Egypte / Conseil consultatif de Moharram & Partners : S.E Abou Bakr Hefny Mahmoud, de la diplomatie au secteur privé

Il a passé sa vie à tisser des liens entre les capitales africaines et Le Caire. Il les monétise désormais pour le compte d’un cabinet cairote de premier plan. Jos Blaise Mbanga Kack suit les traces de cet homme d’État devenu conseiller privé, saisissant l’instant précis où la carte diplomatique cède la place au carnet d’adresses du secteur privé. Lisez !

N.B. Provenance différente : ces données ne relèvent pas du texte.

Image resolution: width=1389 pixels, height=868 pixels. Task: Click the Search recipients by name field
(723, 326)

Il n’a pas eu le temps de remettre ses clés de bureau que son téléphone sonnait déjà depuis Le Caire, Addis-Abeba, Rabat et quelques autres capitales dont les noms suffisent à mesurer son carnet d’adresses. Jusqu’en janvier 2026, Abou Bakr Hefny Mahmoud était vice-ministre des Affaires étrangères, de l’Émigration et des Expatriés égyptiens. Et puis, un matin, il a traversé avec armes et bagages.

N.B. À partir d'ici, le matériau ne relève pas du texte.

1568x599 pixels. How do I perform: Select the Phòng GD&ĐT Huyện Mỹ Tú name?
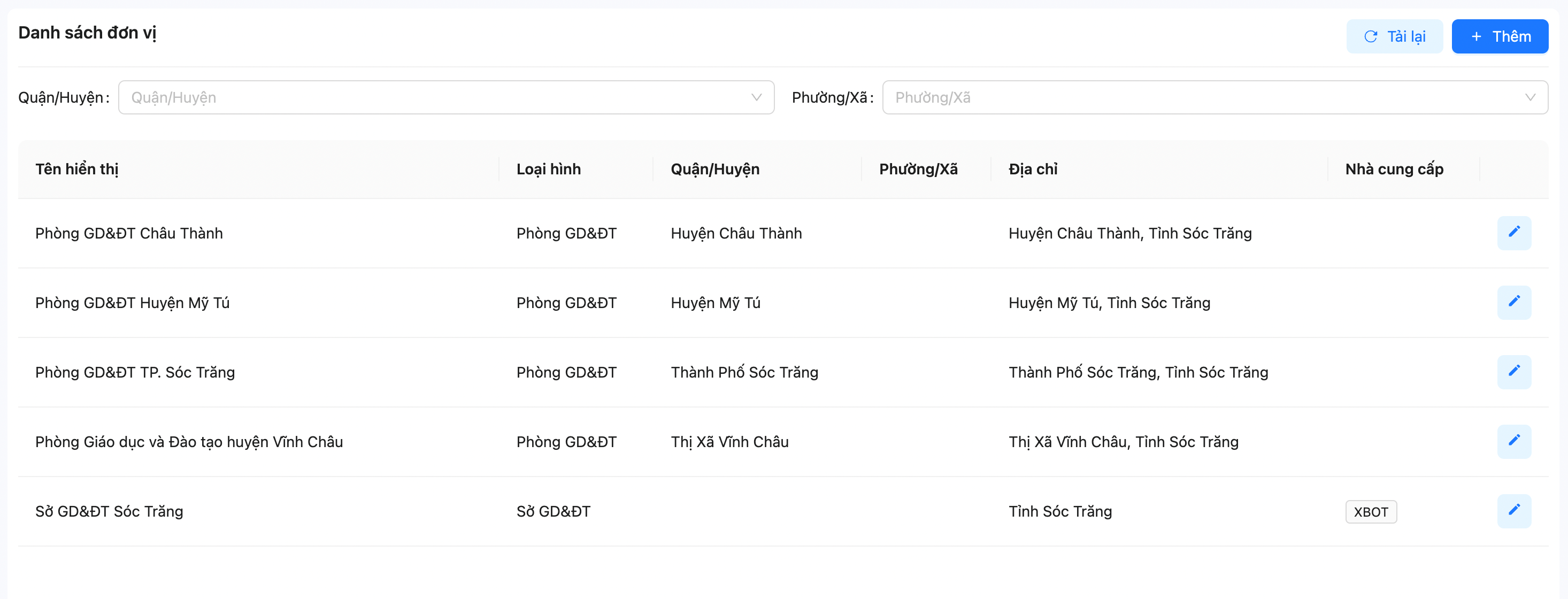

Sa destination ? Le Conseil consultatif de Moharram & Partners – M&P pour les initiés –. Ce cabinet cairote de public affairs et de communication stratégique est présent dans une vingtaine de pays sur l’arc Moyen-Orient-Afrique.

Fondé en 2015, il revendique 90 clients, 40 marchés et six hubs régionaux, du Caire à Pretoria. Une machine à influence qui, avec Hefny Mahmoud à son conseil consultatif, gagne un homme qui a, lui, pratiqué l’influence au sens noble du terme : en portant une carte diplomatique.

Ce polyglotte aux longs souvenirs africains – notamment en Côte d’Ivoire, où il a affiné un français qui n’a plus besoin de filet de sécurité – a été de ceux qui ont hissé la diplomatie égyptienne à son niveau d’influence continentale, dans la lignée de Boutros Boutros-Ghali.

Vice-ministre, ministre adjoint pour les Affaires africaines, ambassadeur en Éthiopie et représentant permanent auprès de l’Union africaine : le profil colle au projet de M&P comme une signature au bas d’un traité.

Joint par InfraNews, il glisse : «Pour moi, c’est un nouveau challenge. J’ai eu beaucoup de plaisir dans la diplomatie, et je considère que c’est le prolongement, dans un autre couloir, de l’activité que je compte mener.» Et d’ajouter, avec la même sérénité : « C’est avec le même dynamisme que je compte œuvrer pour faire rayonner l’organisation qui m’a fait confiance. »

Le phénomène n’est pas propre à l’Égypte : la conversion des diplomates de haut rang en conseillers stratégiques privés est devenue, sur le continent africain comme ailleurs, une pratique courante – et de plus en plus scrutée, tant la ligne entre l’influence publique et l’intérêt privé y est mince. Nouveau couloir, même dynamisme. L’Égypte, décidément, sait recycler ses meilleurs ambassadeurs.